Many of us have had experiences that’re hard to explain based on known science. Someone we haven’t spoken to or thought about in years abruptly pops into our mind, only to text, call, or appear in front of us on the street shortly thereafter. Alone or in a crowded place we become awash with a feeling that something powerful but invisible is present, which sometimes sends us meaningful messages through touch, voice, or telepathy. Objects in a room become repeatedly displaced, even though no one has been in it.
We attribute these experiences, when we take the time to think about them, to having a “sixth sense,” “intuition,” or a moment of déjà vu. Some of us go further, believing that “the universe,” “the dead,” Christ or another noncorporeal entity is reaching out to us. Scientists retort that it’s all in our heads, a matter of coincidences, mind tricks prompted by a deep need for spirituality or explicable by physical phenomenon.

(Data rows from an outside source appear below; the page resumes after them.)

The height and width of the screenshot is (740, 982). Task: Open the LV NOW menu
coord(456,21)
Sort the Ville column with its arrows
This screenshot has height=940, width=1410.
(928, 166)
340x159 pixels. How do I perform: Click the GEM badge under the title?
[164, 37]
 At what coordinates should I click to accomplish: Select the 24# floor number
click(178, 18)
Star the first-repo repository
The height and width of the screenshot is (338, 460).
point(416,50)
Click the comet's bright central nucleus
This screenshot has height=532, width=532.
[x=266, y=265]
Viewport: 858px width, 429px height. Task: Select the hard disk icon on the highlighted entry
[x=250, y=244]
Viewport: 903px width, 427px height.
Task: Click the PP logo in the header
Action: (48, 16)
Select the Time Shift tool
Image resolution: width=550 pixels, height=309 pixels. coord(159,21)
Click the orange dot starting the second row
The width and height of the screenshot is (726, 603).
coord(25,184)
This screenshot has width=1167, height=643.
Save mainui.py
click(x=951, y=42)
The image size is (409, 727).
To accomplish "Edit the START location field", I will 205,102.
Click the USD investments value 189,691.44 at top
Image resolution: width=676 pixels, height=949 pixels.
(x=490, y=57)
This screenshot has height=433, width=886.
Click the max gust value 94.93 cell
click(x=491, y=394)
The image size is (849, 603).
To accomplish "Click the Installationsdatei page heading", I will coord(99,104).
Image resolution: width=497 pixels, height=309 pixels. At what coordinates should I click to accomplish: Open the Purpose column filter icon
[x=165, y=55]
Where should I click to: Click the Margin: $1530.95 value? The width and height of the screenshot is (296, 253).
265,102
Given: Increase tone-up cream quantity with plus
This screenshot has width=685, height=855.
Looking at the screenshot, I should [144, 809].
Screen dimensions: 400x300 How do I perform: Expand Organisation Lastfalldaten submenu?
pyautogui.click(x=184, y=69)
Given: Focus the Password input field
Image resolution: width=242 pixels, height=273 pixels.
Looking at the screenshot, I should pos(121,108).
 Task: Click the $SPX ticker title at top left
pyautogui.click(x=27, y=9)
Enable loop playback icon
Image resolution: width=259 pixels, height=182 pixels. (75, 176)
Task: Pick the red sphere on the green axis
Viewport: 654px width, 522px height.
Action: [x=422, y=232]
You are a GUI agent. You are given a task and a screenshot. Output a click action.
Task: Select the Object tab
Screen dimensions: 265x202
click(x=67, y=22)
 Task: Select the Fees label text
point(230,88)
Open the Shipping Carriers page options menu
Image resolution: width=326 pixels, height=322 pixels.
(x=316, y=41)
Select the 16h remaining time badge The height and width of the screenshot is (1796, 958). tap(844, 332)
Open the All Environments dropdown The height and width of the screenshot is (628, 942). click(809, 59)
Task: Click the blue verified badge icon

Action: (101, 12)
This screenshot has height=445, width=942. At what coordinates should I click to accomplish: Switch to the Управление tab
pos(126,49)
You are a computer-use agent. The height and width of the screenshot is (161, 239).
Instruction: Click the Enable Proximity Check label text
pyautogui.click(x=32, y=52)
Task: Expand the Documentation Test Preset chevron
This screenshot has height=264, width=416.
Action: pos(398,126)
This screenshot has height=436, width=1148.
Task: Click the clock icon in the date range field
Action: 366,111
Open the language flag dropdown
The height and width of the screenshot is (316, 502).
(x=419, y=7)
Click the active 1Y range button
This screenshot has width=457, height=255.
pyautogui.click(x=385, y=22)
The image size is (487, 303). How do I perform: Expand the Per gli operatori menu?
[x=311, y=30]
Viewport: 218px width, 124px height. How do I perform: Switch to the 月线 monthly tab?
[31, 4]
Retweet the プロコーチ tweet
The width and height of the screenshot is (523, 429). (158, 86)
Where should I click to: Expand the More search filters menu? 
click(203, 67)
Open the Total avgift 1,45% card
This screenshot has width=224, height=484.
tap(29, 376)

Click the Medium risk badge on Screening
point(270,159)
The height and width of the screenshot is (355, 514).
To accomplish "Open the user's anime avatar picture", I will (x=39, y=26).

In An End to Upside Down Thinking (Waterside Press, 2018), venture capitalist Mark Gober mounts a full court press – really, an analytical blunt force siege – against science’s allegiance to “materialism;” that the universe wholly consists of physical substance – matter – and that there are no real phenomenon outside matter. Instead, Gober insists, “nonlocal consciousness” is the cosmos’ building block.
Gober’s theory is that the brain serves as a kind of filter, or antenna, to tap into a universal consciousness that exists beyond space and time, and to which every human – perhaps every creature – is connected. This consciousness – also known as “God” by various religions – is the creator of everything; experiences that’re considered in the “psychic” realm are simply manifestations of access to consciousness.
Gober bookends his argument with an empirically-based attempt to support the reality of conscious experiences, and undermine the consistency and credibility of materialism. He writes, “If even one of the anomalous phenomena” – remote viewing, telepathy, precognition, among other “wizard-like abilities” – “is in fact, real – which I have become convinced is the case – then the ‘Consciousness is primary’ framework is a much more suitable picture of reality than materialism.”
Ultimately, the consciousness versus materialism debate centers on a chicken and the egg dilemma, made more complex because the chicken does not believe the egg exists, while the egg thinks it’s the chicken.
A subtheme of Gober’s book is science’s bloviated nature; its intolerance for heresy even when confronted with significant uncertainty or strong evidence that prevailing theories are inadequate or flat wrong. That is, science appears to have internalized some of the lessons learned from the Catholic Church during its age of iron-fisted dominance over reason: if at first you don’t agree, denounce, denounce again. The list of hypotheses that learned scholars initially and emphatically rejected that’re now widely embraced includes Continental Drift, that hand washing protects against germs, and genetic inheritance.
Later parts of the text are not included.